_SELECTED EXTRACT_:
1) Are you running our responses verbatim in a box that is like a collection of “Q&As”, or are you using our answers to re-write your own summations in the third person?
2) Can we answer with links? i.e. I would like to reference things I’ve already written on these topic, or link to youtube videos I’ve seen that address these issues…
Mark
I am still planning to finish this by my 2 p.m. appointment at your office, but my inclination is to respond more generally (as opposed to gennady-ishly) and fully with something more like 2,000 words that put questions 10and 7 at the top and 1 and 2 at the bottom — I may do that and post on my own site, which you could link to or read for reference…my answers to all 10 questions fall under a general and consistent way of looking at things that is hard to establish in this format — I don’t think your format meets its self-stated “goals” too well…
I kinda bristle at the attempts at advertency and reducing this all down, and then to call it “fairness” and “balance”.
sorry to hold you up, ‘though…my bad.
And they call this “railing”, or “declining”. Good job in getting five of six to in essence work for you! (Or is it a donation of space, and I don’t take donations?)

_INSTRUCTIONS_:
1. Condense the paragraph of the message that begins "I am still planning to finish this" into a short bulleted list that keeps its main facts.
2. Update the part of the records that opens with the line containing "Locate an element on the screen." and closes with the end of the records, replacing "action" with "step" and changing nothing else. Give only those lines, and leave the pictures out.
The message and the records have nothing to do with each other.

_RECORDS PROVIDED_:
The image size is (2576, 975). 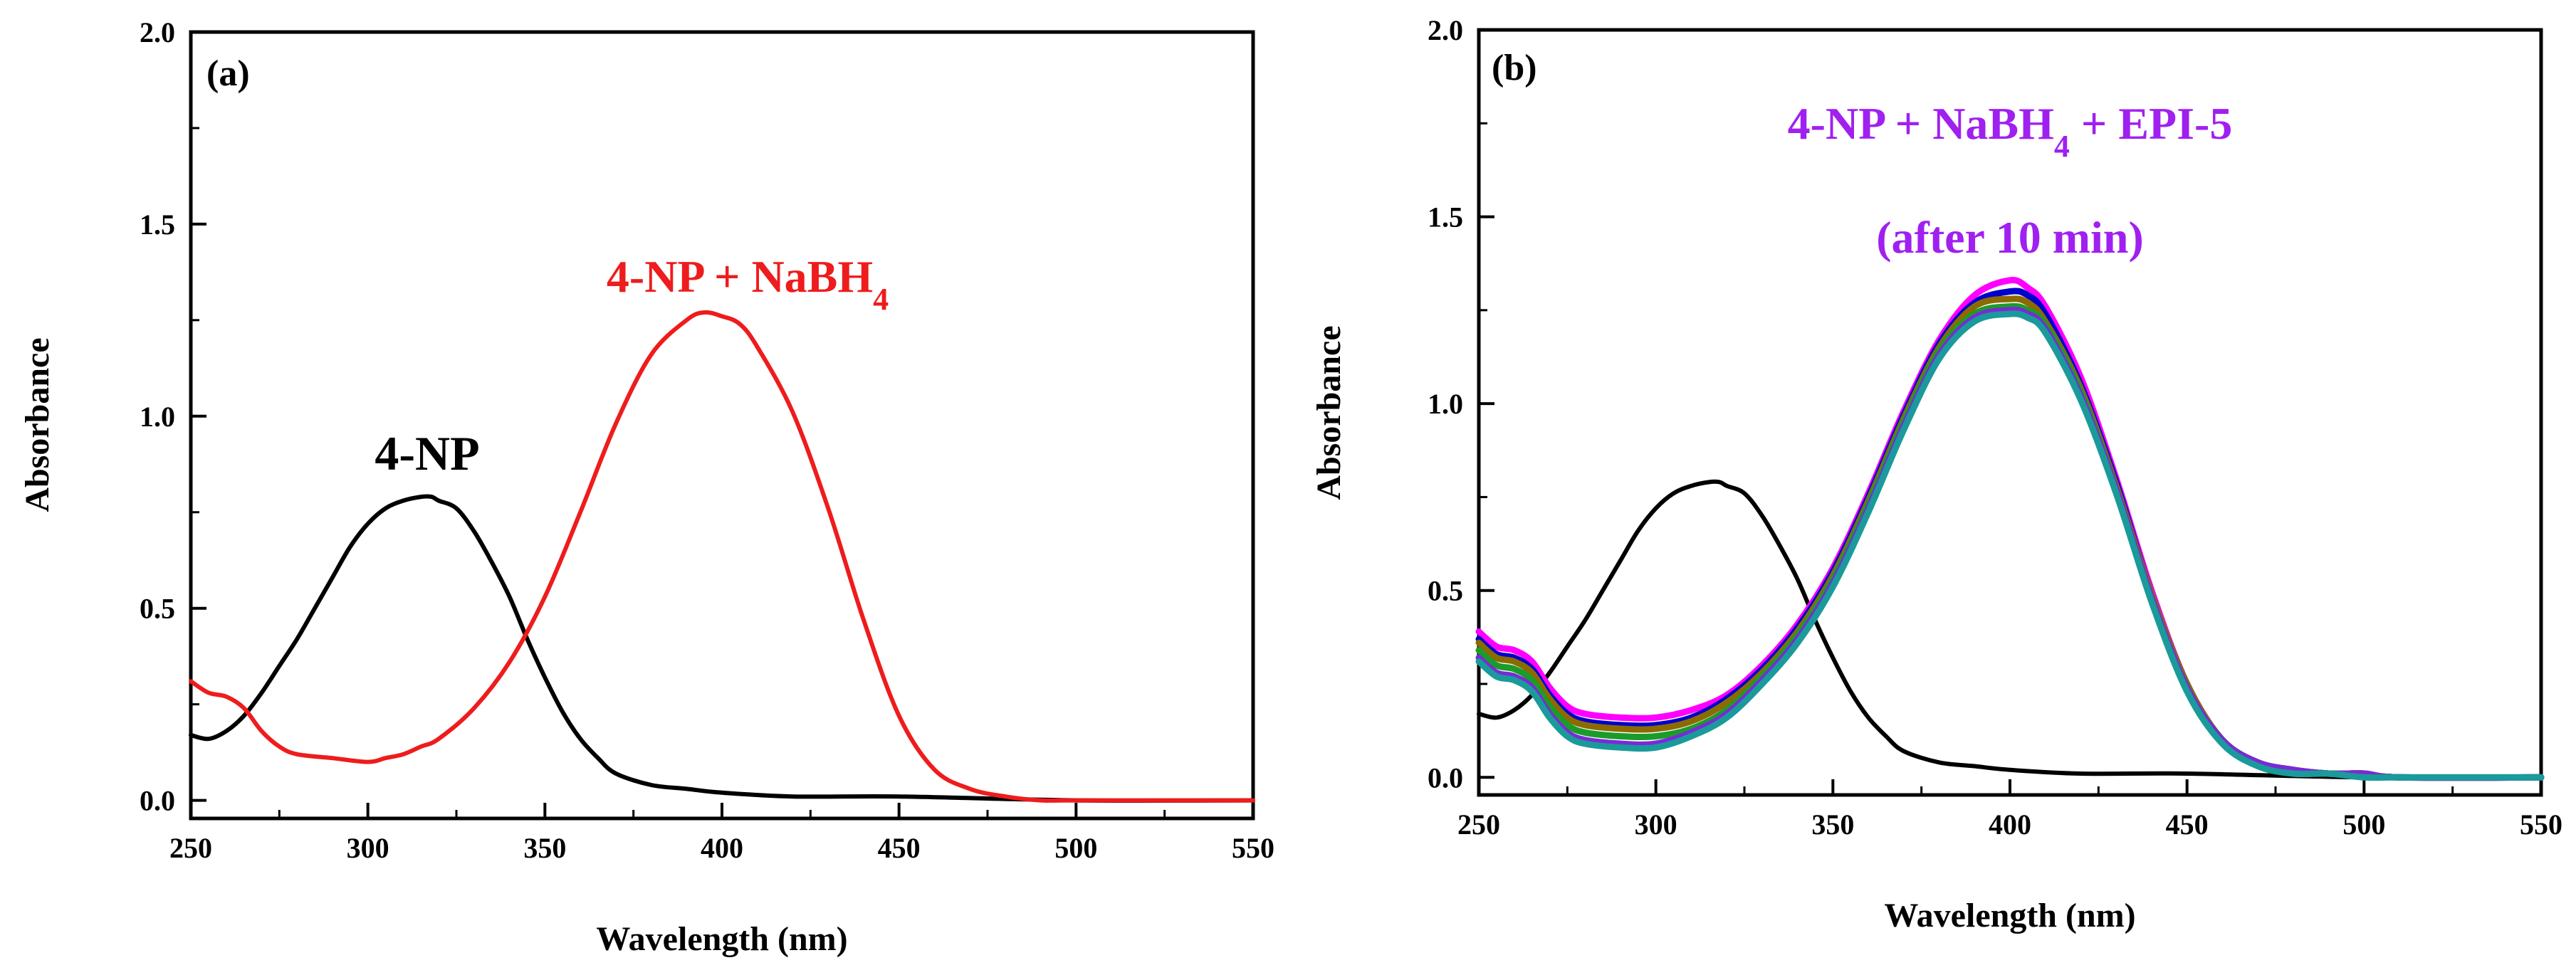 I want to click on annotation-epi5-subscript: 4, so click(x=2062, y=146).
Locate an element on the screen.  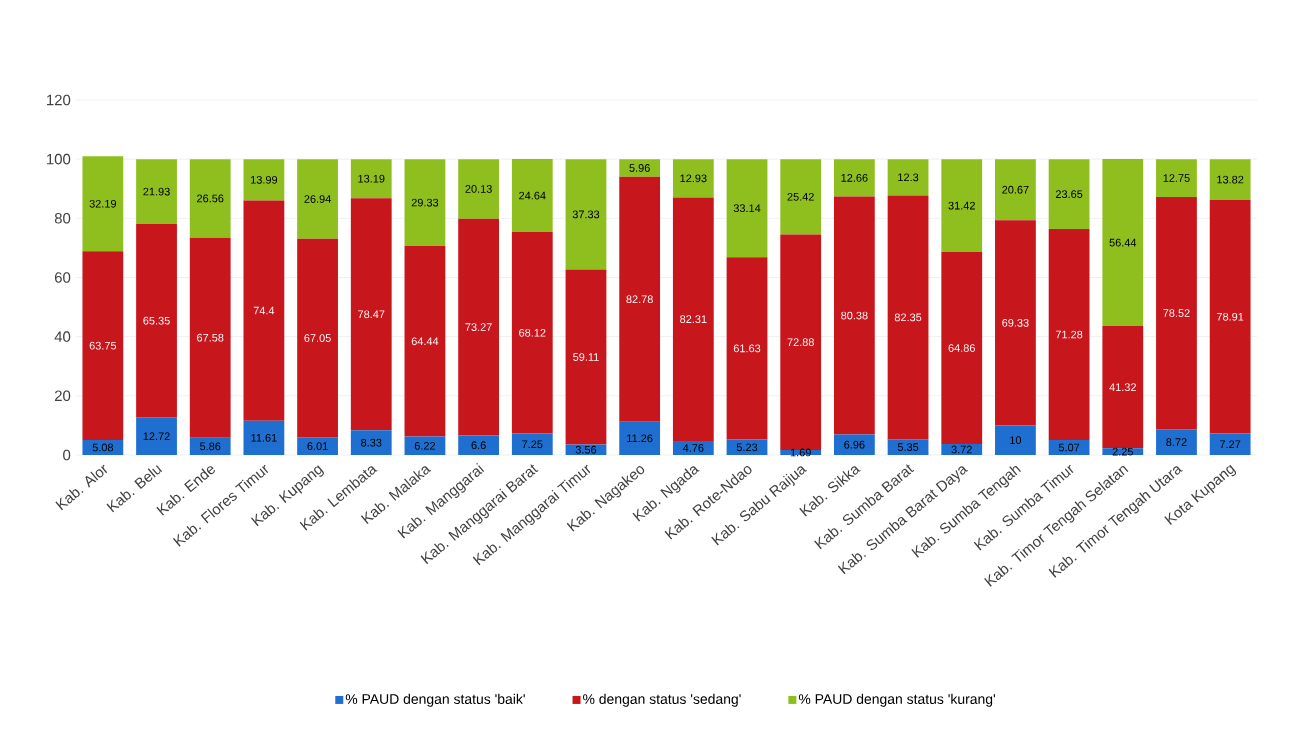
data-label: 5.96 is located at coordinates (640, 168).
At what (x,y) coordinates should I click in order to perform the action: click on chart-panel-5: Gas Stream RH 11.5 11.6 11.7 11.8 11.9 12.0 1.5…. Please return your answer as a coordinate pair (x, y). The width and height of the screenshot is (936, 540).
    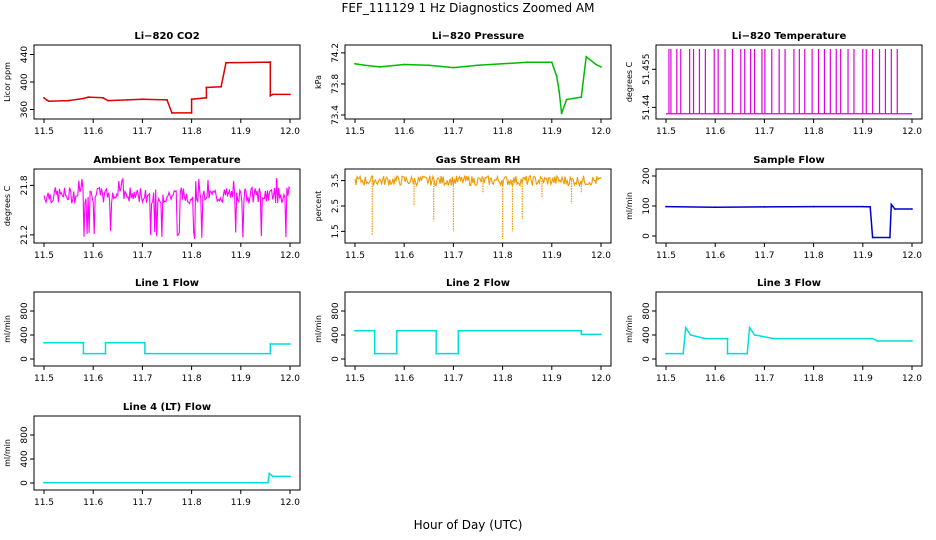
    Looking at the image, I should click on (463, 208).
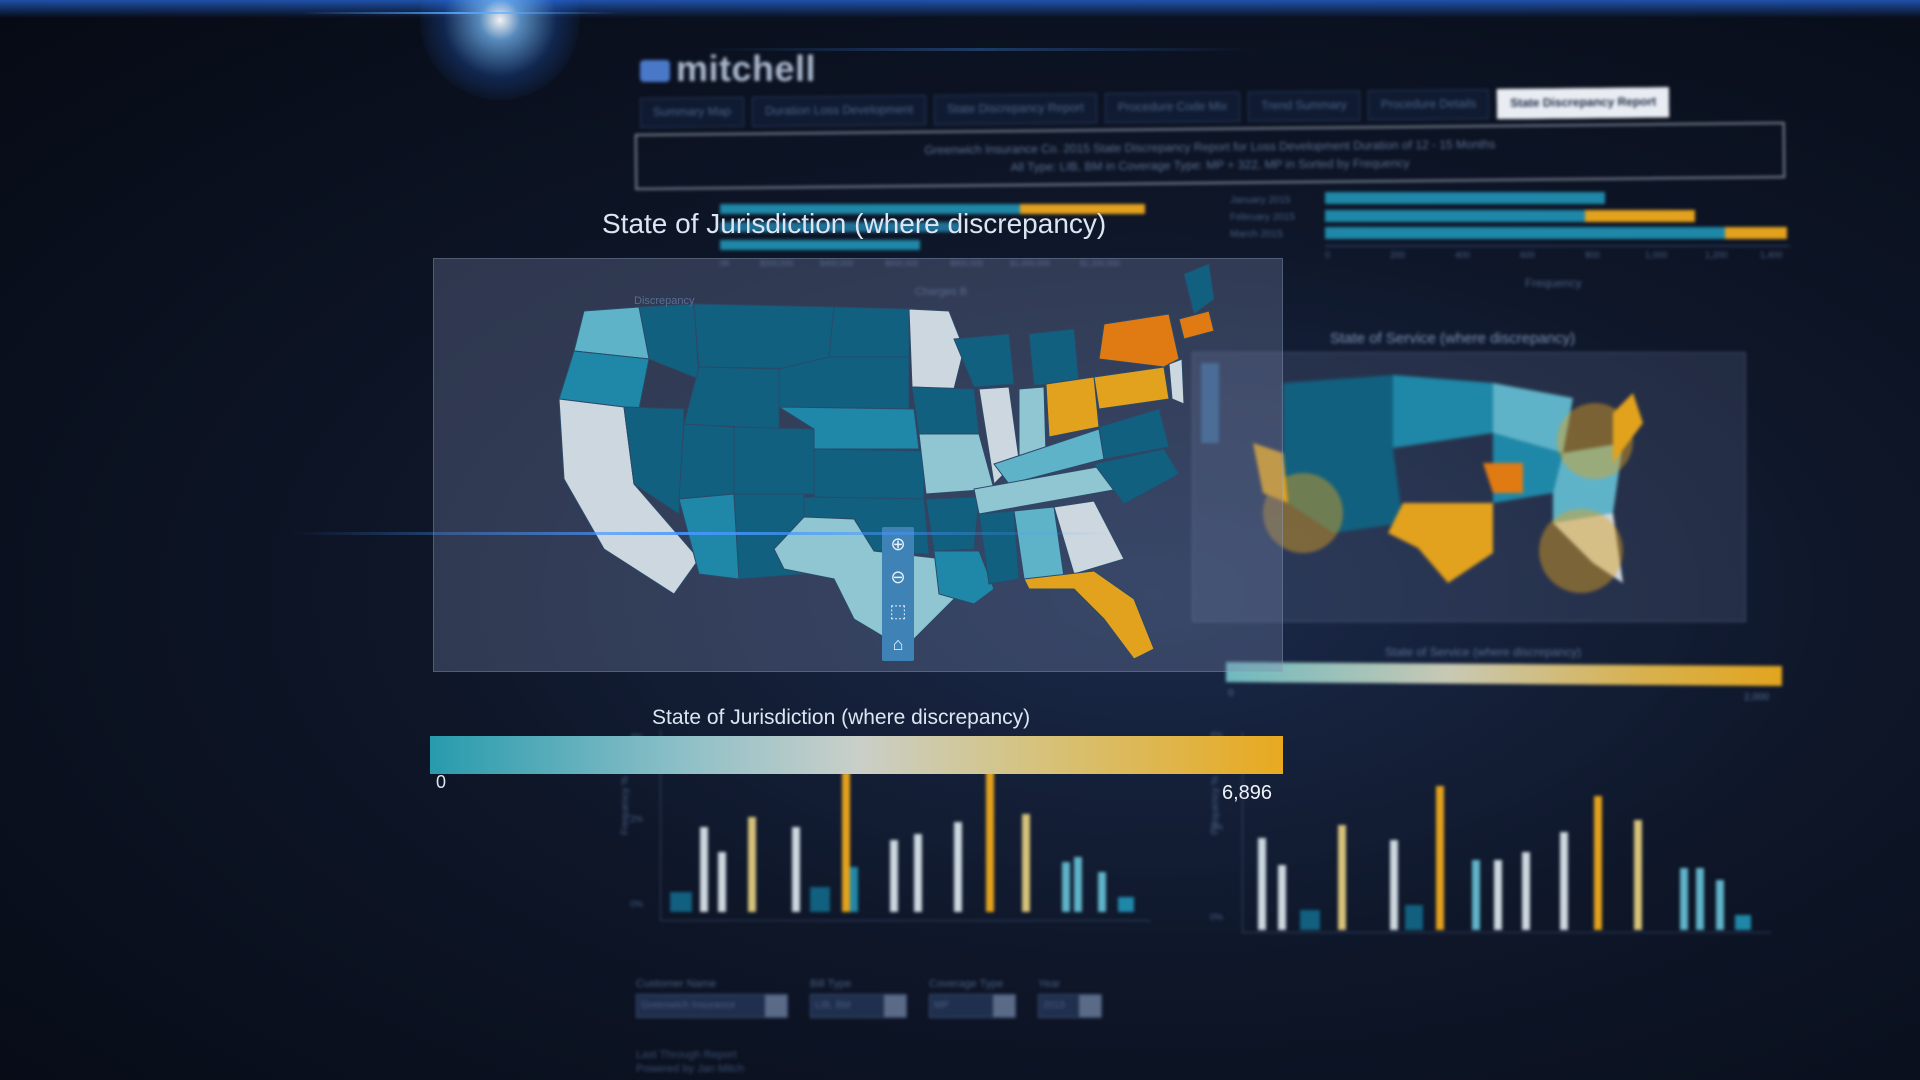  What do you see at coordinates (706, 462) in the screenshot?
I see `state-utah` at bounding box center [706, 462].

_EXERCISE RESPONSES_:
1.
- The writer still plans to finish by the 2 p.m. appointment at the recipient's office.
- The writer leans toward a more general and fuller response of about 2,000 words. It would reorder the questions and put 1 and 2 at the bottom.
- The writer may post that response on their own site, which the recipient could link to or read for reference.
- All 10 answers follow one general, consistent way of looking at things that is hard to establish in this format.
- In the writer's view, the format does not meet its self-stated "goals" very well.

2.
Locate an element on the screen.  
data-label: 5.96 is located at coordinates (640, 168).
At what (x,y) coordinates should I click in order to perform the step: click on chart-panel-5: Gas Stream RH 11.5 11.6 11.7 11.8 11.9 12.0 1.5…. Please return your answer as a coordinate pair (x, y). The width and height of the screenshot is (936, 540).
    Looking at the image, I should click on (463, 208).
  What do you see at coordinates (706, 462) in the screenshot?
I see `state-utah` at bounding box center [706, 462].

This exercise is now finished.